Copy out the items between the lines holding "The image size is (1633, 569)." and "click(x=1378, y=27)", inclusive, reproducing each line exactly.

─── Extracted material ───

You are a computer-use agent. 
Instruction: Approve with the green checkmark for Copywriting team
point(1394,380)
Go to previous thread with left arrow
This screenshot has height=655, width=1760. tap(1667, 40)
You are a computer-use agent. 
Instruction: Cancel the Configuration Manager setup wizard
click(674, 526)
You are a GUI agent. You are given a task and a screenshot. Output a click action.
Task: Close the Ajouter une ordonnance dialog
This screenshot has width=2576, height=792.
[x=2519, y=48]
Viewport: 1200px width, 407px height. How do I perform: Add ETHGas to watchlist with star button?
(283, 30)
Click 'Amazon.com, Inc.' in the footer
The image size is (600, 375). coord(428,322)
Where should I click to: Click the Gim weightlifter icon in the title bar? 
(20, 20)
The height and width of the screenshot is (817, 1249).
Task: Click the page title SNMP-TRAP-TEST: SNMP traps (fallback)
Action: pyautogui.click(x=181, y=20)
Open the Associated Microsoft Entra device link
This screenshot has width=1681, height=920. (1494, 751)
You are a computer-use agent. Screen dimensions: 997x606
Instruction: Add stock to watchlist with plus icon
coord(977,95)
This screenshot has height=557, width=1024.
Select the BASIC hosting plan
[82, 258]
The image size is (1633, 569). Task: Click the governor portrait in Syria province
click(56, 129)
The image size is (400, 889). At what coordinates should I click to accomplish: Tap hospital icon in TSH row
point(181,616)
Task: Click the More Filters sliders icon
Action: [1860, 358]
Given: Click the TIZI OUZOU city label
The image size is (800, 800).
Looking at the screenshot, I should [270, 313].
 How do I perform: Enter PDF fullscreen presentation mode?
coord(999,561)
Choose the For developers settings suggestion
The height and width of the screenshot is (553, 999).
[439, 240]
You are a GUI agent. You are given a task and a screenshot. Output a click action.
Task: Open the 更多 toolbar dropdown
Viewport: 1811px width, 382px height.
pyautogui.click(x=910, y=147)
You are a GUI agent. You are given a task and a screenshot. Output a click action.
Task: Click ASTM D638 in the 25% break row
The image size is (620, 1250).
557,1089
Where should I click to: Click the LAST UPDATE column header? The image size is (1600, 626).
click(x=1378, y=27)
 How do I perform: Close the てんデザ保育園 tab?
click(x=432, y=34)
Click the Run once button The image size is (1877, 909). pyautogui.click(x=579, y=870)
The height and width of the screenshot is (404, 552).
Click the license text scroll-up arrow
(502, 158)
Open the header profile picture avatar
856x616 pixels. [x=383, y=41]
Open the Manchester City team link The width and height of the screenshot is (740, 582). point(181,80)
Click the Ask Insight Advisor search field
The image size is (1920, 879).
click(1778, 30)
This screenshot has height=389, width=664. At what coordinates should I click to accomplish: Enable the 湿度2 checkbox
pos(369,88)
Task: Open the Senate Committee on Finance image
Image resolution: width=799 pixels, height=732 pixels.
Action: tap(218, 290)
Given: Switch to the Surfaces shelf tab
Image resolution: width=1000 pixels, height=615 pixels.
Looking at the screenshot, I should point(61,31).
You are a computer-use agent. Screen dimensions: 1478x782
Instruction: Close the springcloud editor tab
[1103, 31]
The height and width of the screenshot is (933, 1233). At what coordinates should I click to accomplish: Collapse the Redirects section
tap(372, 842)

───

## [Final result]
The image size is (1633, 569). Task: Click the governor portrait in Syria province
click(56, 129)
The image size is (400, 889). At what coordinates should I click to accomplish: Tap hospital icon in TSH row
point(181,616)
Task: Click the More Filters sliders icon
Action: [1860, 358]
Given: Click the TIZI OUZOU city label
The image size is (800, 800).
Looking at the screenshot, I should [270, 313].
 How do I perform: Enter PDF fullscreen presentation mode?
coord(999,561)
Choose the For developers settings suggestion
The height and width of the screenshot is (553, 999).
[439, 240]
You are a GUI agent. You are given a task and a screenshot. Output a click action.
Task: Open the 更多 toolbar dropdown
Viewport: 1811px width, 382px height.
pyautogui.click(x=910, y=147)
You are a GUI agent. You are given a task and a screenshot. Output a click action.
Task: Click ASTM D638 in the 25% break row
The image size is (620, 1250).
557,1089
Where should I click to: Click the LAST UPDATE column header? The image size is (1600, 626).
click(x=1378, y=27)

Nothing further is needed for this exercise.